Figure 4. Inner hair cell (IHC) afferent postsynaptic densities (PSDs) from Shank1^−/− mice show subtle changes in their morphology and composition

Organs of Corti from 4 week old Shank1^+/+ (A-D,I,K) and Shank1^−/− (E-H,J,L) littermate mice were immunostained with a mouse monoclonal IgG1 antibody against CTBP2 (green, A and E), a rabbit polyclonal antibody against GluA2/3 (red, B and F,I-L), and a mouse monoclonal IgG2B antibody against GKAP (blue, C and G,I-L). Colocalized GluA2/3 and GKAP immunoreactivity was observed juxtaposed to CTBP2-positive presynaptic ribbons in both Shank1^+/+ (D) and Shank1^−/− mice (H). Images are presented as Z-projections through a stack of confocal micrographs from the 32 kHz region (AH) or as 3D reconstructions comparing the 8 and 32 kHz region (I–L) from Shank1^+/+ and Shank1^−/− mice. Mean values (± SEM) of GluA2/3-positive and GKAP-positive immunopuncta per hair cell (M) and mean values (± SEM) of GluA2/3-positive and GKAP-positive immunopuncta volumes (N) for each genotype are compared at two tonotopic regions (8 and 32 kHz). Statistically significant differences are indicated with an asterisk.

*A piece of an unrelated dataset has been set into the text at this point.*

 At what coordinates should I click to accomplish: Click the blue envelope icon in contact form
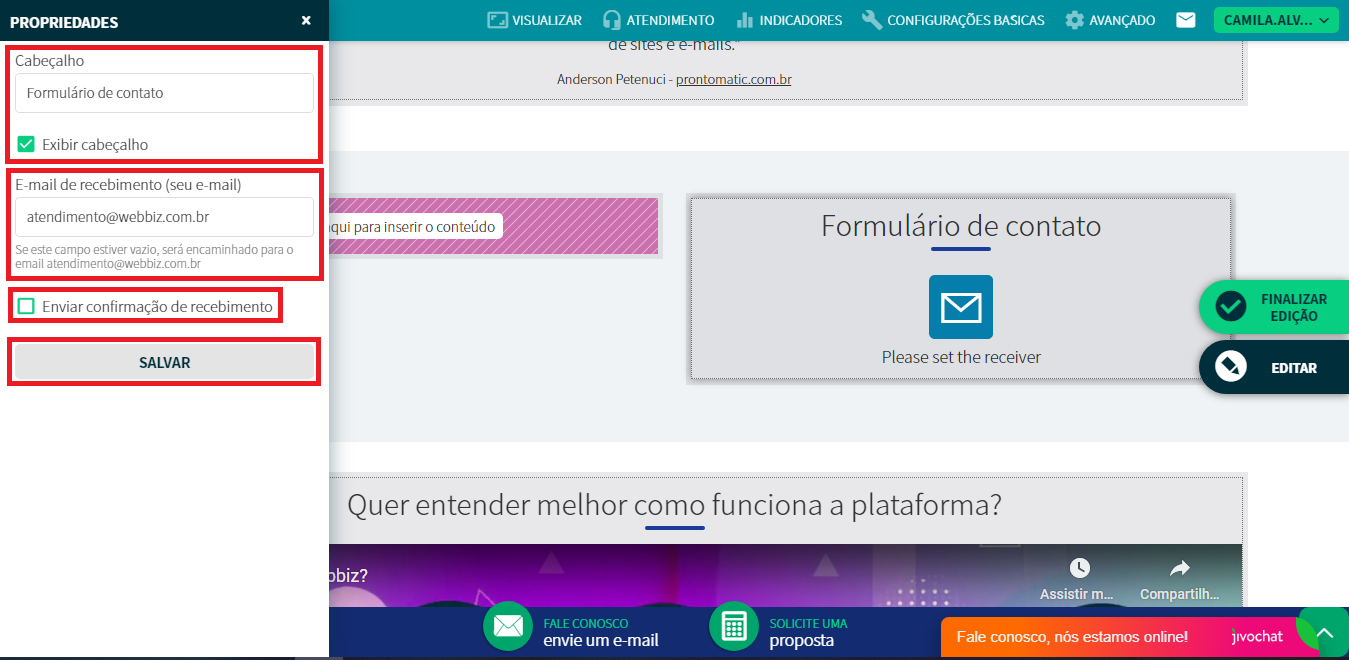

Figure 5. Auditory brainstem responses are comparable in Shank1^+/+ and Shank1^−/− mice

ABR raw traces (A), thresholds (B), P1-N1 amplitude (I/O) slopes (C), and P1 latency I/O slopes (D) are compared between genotypes across frequencies.

Figure 6. Vestibular function is comparable in Shank1^+/+ and Shank1^−/− mice

The vestibular sensory epithelia of the utricular maculae was isolated from 4 week old Shank1^+/+ (A–D) and Shank1^−/− (E–H) mice and immunostained with a rabbit polyclonal antibody against Shank1 (red, A and E), a mouse monoclonal IgG2A antibody against PSD95 (green, B and F), and a mouse monoclonal antibody against tubulin J (TuJ, blue, C and G). Shank1 immunoreactivity was colocalized to PSD95-positive PSDs observed in TuJ-positive calyx and bouton afferent terminals in Shank1^+/+ mice (D). In contrast, no Shank1 immunoreactivity was observed in PSD95-positive PSDs in Shank1^−/− mice (H). Images are presented as a single optical section from the striolar region. Vestibular evoked potentials (VsEPs) showed comparable thresholds (I), P1-N1 amplitude (I/O) slopes (J) and P1 latency I/O slopes (K) between genotypes.